Menurut Yadi, terdapat lima poin utama yang menunjukkan eratnya keterkaitan antara buruh dan lingkungan, yaitu: Hak atas lingkungan kerja yang sehat buruh berhak bekerja di lingkungan yang bersih, aman, dan bebas dari pencemaran yang membahayakan kesehatan. Hal tersebut merupakan bagian dari pemenuhan hak Keselamatan dan Kesehatan Kerja (K3).
Dampak industri terhadap lingkungan
Aktivitas di sektor industri, seperti pabrik, pertambangan, dan perkebunan, berpotensi menghasilkan limbah, emisi, serta pencemaran. Oleh karena itu, pengelolaan lingkungan yang baik akan melindungi pekerja sekaligus masyarakat sekitar.
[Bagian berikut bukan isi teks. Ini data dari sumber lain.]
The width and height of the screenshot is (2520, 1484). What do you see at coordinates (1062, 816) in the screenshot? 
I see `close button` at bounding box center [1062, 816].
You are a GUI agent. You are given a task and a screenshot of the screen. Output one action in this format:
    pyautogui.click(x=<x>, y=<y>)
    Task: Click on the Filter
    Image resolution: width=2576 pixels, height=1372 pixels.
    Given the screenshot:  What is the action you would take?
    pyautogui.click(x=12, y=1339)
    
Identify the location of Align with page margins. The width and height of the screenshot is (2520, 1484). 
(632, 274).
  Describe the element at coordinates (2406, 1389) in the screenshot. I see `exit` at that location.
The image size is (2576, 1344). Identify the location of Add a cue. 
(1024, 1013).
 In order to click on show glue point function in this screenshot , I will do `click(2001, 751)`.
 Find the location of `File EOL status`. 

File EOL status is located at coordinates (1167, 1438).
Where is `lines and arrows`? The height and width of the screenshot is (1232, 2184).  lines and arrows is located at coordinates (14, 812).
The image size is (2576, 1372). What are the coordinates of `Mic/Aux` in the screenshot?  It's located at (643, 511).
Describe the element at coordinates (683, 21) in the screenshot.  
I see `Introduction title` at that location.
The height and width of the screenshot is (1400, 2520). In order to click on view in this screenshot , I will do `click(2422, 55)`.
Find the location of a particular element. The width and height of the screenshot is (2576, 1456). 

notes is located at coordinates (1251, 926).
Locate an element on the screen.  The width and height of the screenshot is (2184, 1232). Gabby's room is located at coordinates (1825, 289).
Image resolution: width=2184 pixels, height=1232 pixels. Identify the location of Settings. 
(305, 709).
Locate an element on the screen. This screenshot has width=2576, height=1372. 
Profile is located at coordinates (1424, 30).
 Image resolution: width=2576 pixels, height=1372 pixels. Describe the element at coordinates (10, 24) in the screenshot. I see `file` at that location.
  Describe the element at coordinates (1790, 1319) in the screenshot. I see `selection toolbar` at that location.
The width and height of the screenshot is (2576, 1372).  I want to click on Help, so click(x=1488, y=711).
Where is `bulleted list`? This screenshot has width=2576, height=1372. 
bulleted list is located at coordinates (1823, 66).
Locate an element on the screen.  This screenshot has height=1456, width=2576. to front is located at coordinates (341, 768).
Buruh sebagai pelaku pelestarian lingkungan
Buruh memiliki peran penting sebagai agen perubahan melalui penerapan budaya kerja ramah lingkungan, seperti penghematan energi, pengurangan limbah, daur ulang, serta kepatuhan terhadap prosedur kerja yang berwawasan lingkungan.
Transisi menuju ekonomi hijau (green jobs)
Peralihan menuju industri yang lebih ramah lingkungan membuka peluang lahirnya lapangan kerja baru. Namun, dibutuhkan peningkatan kompetensi dan pelatihan agar pekerja mampu beradaptasi dengan kebutuhan industri hijau.
Tanggung jawab bersama Pemerintah, perusahaan, dan serikat buruh memiliki tanggung jawab yang sama untuk memastikan pembangunan ekonomi berjalan seiring dengan perlindungan lingkungan serta peningkatan kesejahteraan pekerja.
Secara hukum, keterkaitan antara perlindungan pekerja dan lingkungan hidup telah diatur dalam Undang-Undang Nomor 13 Tahun 2003 tentang Ketenagakerjaan beserta perubahannya yang menjamin hak pekerja atas keselamatan dan kesehatan kerja, serta Undang-Undang Nomor 32 Tahun 2009 tentang Perlindungan dan Pengelolaan Lingkungan Hidup yang mengatur kewajiban menjaga kelestarian lingkungan.
“Intinya, buruh, lingkungan, dan pembangunan ekonomi adalah satu kesatuan. Lingkungan yang sehat akan melindungi kesehatan buruh, sedangkan keterlibatan buruh dalam praktik kerja yang bertanggung jawab akan menjaga kelestarian lingkungan bagi generasi sekarang maupun generasi mendatang,” pungkas Yadi.
Melalui Kongres II SBNI, organisasi diharapkan mampu melahirkan arah kebijakan yang lebih progresif, tidak hanya memperjuangkan hak-hak normatif pekerja, tetapi juga memperkuat peran buruh dalam isu lingkungan hidup, kesehatan kerja, serta pembangunan industri yang berkelanjutan di Indonesia.